■ Your assignment ■
From the first line of the data below, repeat each line exactly until you reach the line with "This screenshot has height=585, width=924."; include that line too.

##############################

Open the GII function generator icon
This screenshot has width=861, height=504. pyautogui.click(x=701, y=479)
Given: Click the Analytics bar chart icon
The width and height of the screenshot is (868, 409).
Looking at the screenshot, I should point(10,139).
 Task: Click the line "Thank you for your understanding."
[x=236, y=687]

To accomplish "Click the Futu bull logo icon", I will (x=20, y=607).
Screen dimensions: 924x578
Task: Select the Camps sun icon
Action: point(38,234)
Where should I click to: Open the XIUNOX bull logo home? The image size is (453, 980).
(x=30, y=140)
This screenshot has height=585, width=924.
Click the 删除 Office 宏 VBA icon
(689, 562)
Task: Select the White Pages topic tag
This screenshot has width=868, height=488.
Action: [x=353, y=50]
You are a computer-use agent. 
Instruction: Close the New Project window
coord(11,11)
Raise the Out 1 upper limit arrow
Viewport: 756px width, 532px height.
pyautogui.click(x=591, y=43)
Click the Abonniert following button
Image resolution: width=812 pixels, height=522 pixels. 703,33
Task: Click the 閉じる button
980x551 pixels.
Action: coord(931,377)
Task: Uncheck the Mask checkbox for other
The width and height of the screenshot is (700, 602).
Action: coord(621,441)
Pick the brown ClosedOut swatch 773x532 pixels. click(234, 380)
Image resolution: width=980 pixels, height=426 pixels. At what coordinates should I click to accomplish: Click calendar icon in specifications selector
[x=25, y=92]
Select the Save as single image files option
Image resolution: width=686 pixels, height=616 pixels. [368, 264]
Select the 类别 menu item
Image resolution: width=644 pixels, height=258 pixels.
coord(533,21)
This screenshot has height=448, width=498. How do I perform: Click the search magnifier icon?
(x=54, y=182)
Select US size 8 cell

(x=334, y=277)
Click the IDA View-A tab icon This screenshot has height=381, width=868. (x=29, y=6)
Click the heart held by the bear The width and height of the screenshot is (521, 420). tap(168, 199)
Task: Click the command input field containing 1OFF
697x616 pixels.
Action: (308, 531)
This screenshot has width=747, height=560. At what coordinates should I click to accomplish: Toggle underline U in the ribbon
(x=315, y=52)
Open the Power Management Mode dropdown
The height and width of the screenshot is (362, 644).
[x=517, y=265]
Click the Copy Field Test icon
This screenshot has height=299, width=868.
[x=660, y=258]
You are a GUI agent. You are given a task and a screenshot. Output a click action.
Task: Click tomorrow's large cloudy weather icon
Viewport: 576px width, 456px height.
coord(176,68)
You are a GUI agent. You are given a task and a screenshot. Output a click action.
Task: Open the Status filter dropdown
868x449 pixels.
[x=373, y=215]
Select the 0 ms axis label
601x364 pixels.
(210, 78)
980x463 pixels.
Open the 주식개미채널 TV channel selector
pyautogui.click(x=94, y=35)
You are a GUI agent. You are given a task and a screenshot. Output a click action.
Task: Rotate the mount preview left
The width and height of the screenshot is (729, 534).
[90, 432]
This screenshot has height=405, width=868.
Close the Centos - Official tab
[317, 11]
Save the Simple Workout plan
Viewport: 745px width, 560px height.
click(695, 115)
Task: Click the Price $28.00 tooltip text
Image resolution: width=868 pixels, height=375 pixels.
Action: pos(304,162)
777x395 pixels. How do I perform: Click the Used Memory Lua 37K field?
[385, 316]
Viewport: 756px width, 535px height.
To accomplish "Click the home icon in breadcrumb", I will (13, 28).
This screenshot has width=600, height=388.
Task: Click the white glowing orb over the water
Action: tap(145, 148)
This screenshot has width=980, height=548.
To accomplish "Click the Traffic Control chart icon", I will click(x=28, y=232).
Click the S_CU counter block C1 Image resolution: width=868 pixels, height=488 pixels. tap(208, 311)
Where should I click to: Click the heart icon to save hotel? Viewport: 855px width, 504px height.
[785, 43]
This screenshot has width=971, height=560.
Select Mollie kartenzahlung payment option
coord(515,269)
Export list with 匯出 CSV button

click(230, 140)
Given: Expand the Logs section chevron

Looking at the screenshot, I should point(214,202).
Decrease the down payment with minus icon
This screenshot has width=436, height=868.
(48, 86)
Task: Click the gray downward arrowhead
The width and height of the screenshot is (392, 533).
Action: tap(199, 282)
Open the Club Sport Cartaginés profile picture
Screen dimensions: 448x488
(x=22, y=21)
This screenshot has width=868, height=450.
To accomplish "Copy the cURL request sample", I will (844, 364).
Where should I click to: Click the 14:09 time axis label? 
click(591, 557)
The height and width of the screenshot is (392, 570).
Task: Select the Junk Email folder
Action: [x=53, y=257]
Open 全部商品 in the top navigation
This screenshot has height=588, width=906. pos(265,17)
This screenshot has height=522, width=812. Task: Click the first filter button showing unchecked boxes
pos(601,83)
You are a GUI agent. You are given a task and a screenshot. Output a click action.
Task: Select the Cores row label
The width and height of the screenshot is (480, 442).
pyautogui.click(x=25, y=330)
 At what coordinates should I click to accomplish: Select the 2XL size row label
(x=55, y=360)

##############################

■ Response to this task ■
Open the GII function generator icon
This screenshot has width=861, height=504. pyautogui.click(x=701, y=479)
Given: Click the Analytics bar chart icon
The width and height of the screenshot is (868, 409).
Looking at the screenshot, I should point(10,139).
 Task: Click the line "Thank you for your understanding."
[x=236, y=687]

To accomplish "Click the Futu bull logo icon", I will (x=20, y=607).
Screen dimensions: 924x578
Task: Select the Camps sun icon
Action: point(38,234)
Where should I click to: Open the XIUNOX bull logo home? The image size is (453, 980).
(x=30, y=140)
This screenshot has height=585, width=924.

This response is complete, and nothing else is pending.